Slow Jam Saturday: 98 Degrees, “Invisible Man”

The boy band resurgence of the late nineties was a time.  While the Backstreet Boys and N’Sync were primed to pick up where the New Kids on the Block left off, other groups were also making quality music, including 98 Degrees, whom I chose to highlight for this week’s Slow Jam Saturday.

Signed to Motown, 98 Degrees’ first single was “Invisible Man”.  A ballad written by Dane DeViller, Sean Hosein, and Steve Kpner, it was a heartbreak song, the kind that defies a radio-friendly smile.  It’s a feeling you get from the opening moment of the song. Everything about it sounds naked. 
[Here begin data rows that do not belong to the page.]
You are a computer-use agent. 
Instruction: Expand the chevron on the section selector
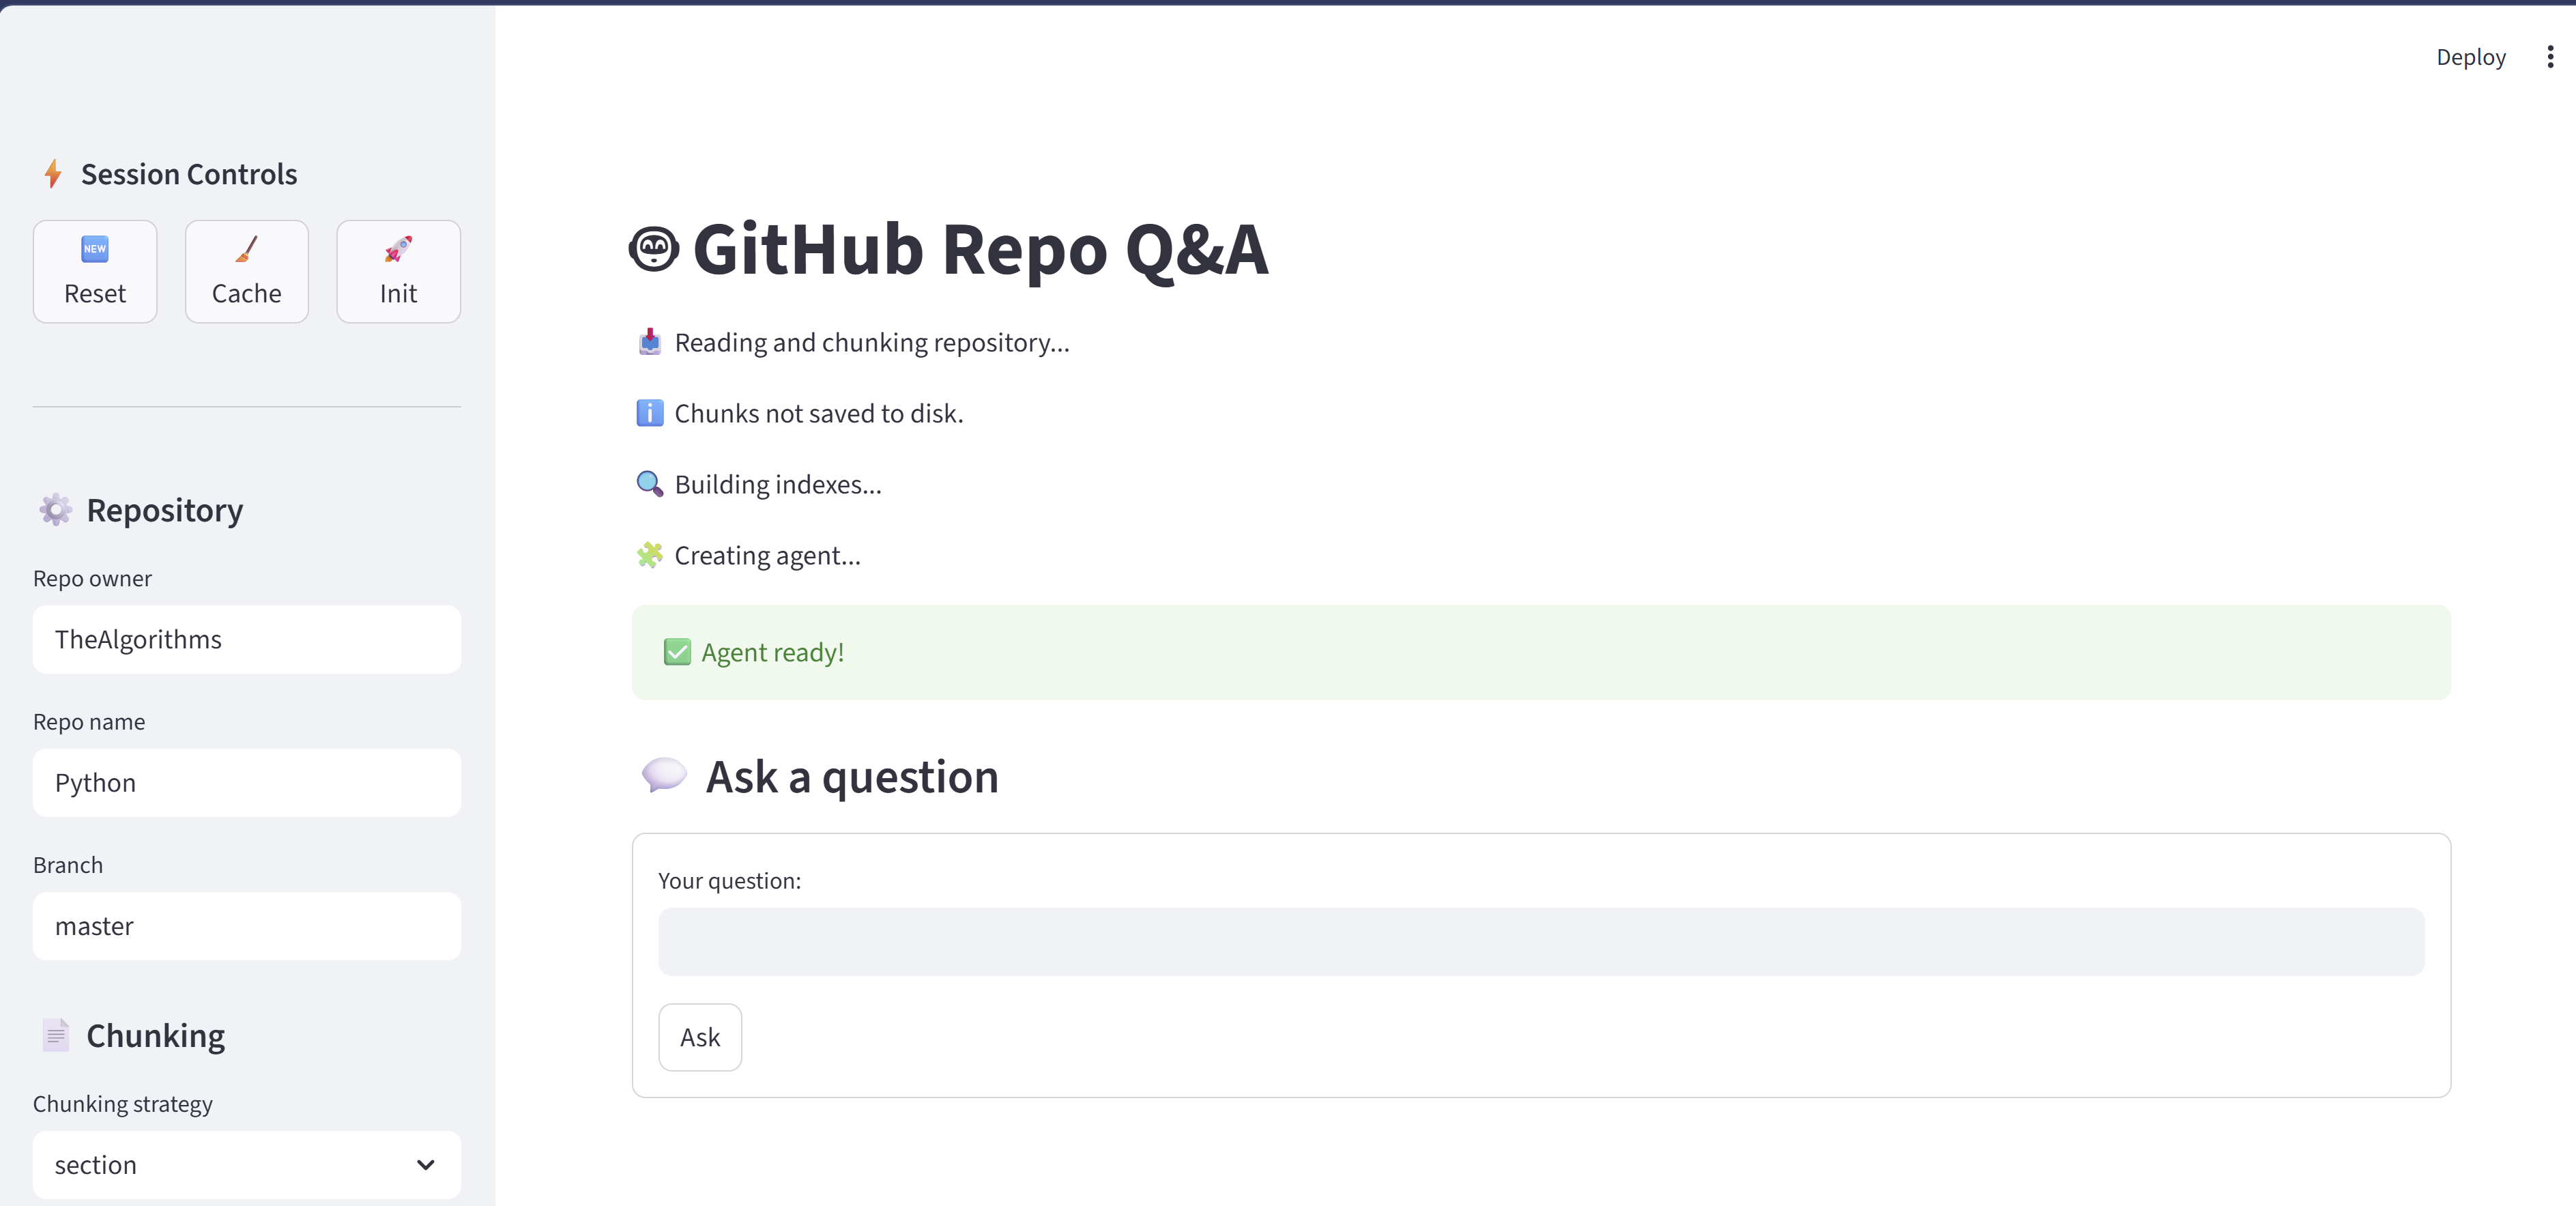426,1164
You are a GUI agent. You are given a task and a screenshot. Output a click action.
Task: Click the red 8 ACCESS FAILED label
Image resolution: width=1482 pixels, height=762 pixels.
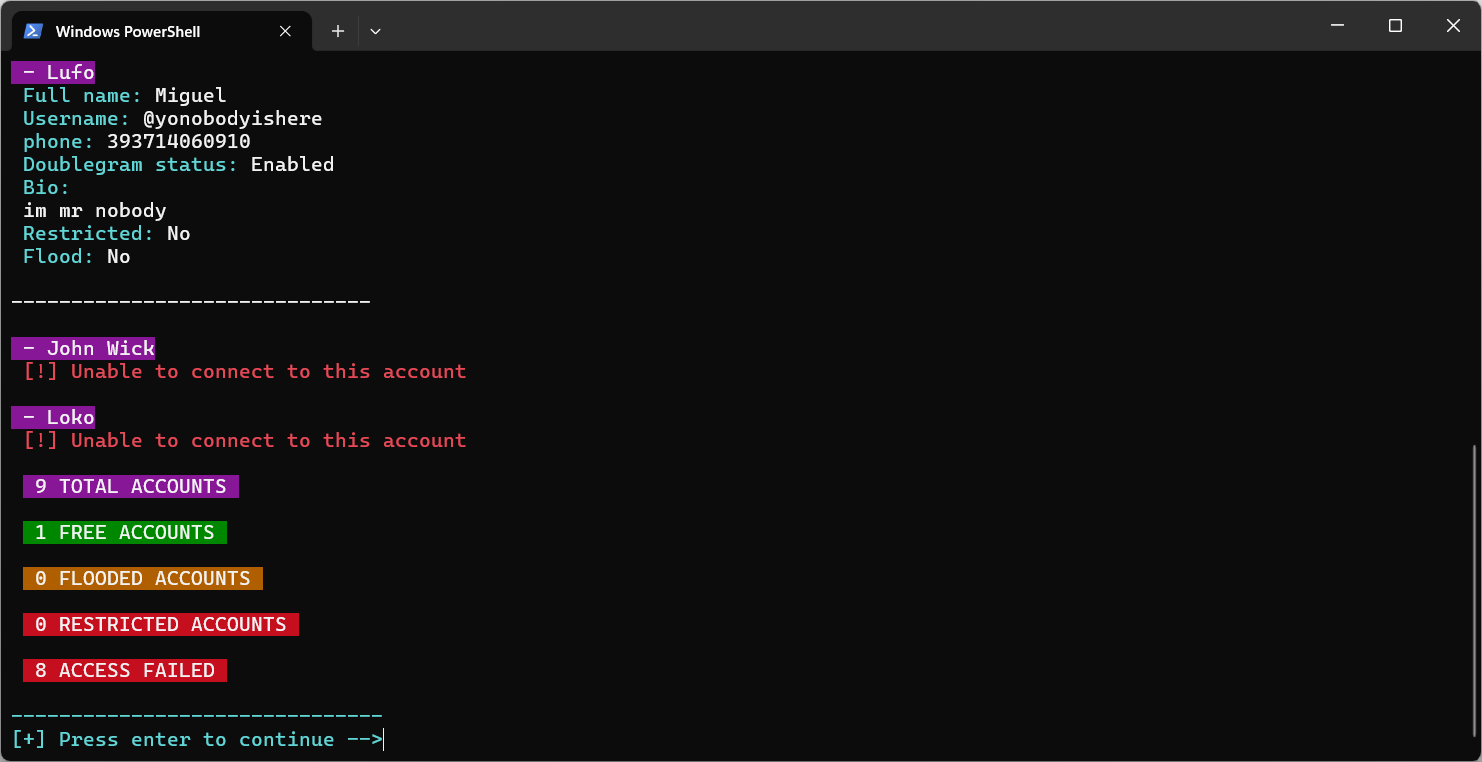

From those weeping harmonies that swirl like fog around an urban landscape, to Nick Lachey’s lead vocal, there’s a yearning in the performance that you can feel in the bones. The pain of watching the woman you love laugh and flirt with another man, knowing that you’re right there in the room with them – unseen, unacknowledged, yet still laying it all out on the line. That’s R&B, however you want to classify the group.

The production has an organic feel, with live drums, the subtlest of guitar stings, and keys that sound like they could slide right off a dashboard and melt into tears. Nothing about the performance sounds artificially enhanced. It’s smooth soul for the cinema made to sound like pop; the kind of record you imagine Babyface approving in a quiet moment.

There’s no gimmick to “Invisible Man”; its timeless quality comes from how honest it sounds. Every note, every twist of melody exclaims, “I’m not perfect, but baby I love you anyway.” It’s the theme song for every man who’s been hit on by their best friend before it was trendy to be “friend-zoned” and every woman who’s ever come to regret that one too late.

Twenty-nine years later, “Invisible Man” still sounds like a silk ribbon wrapped around a broken heart. The instant when a boy band’s shiny veneer met genuine R&B aching. For my fellow slow-jam junkies, this one’s not just a trip down memory lane. It’s an illustration of how sincerity never ages.

While 98 Degrees would eventually lean more toward pop, their debut single is still a fine slice of late-nineties R&B.

Final Grade: B+

“Invisible Man” is available on all streaming platforms.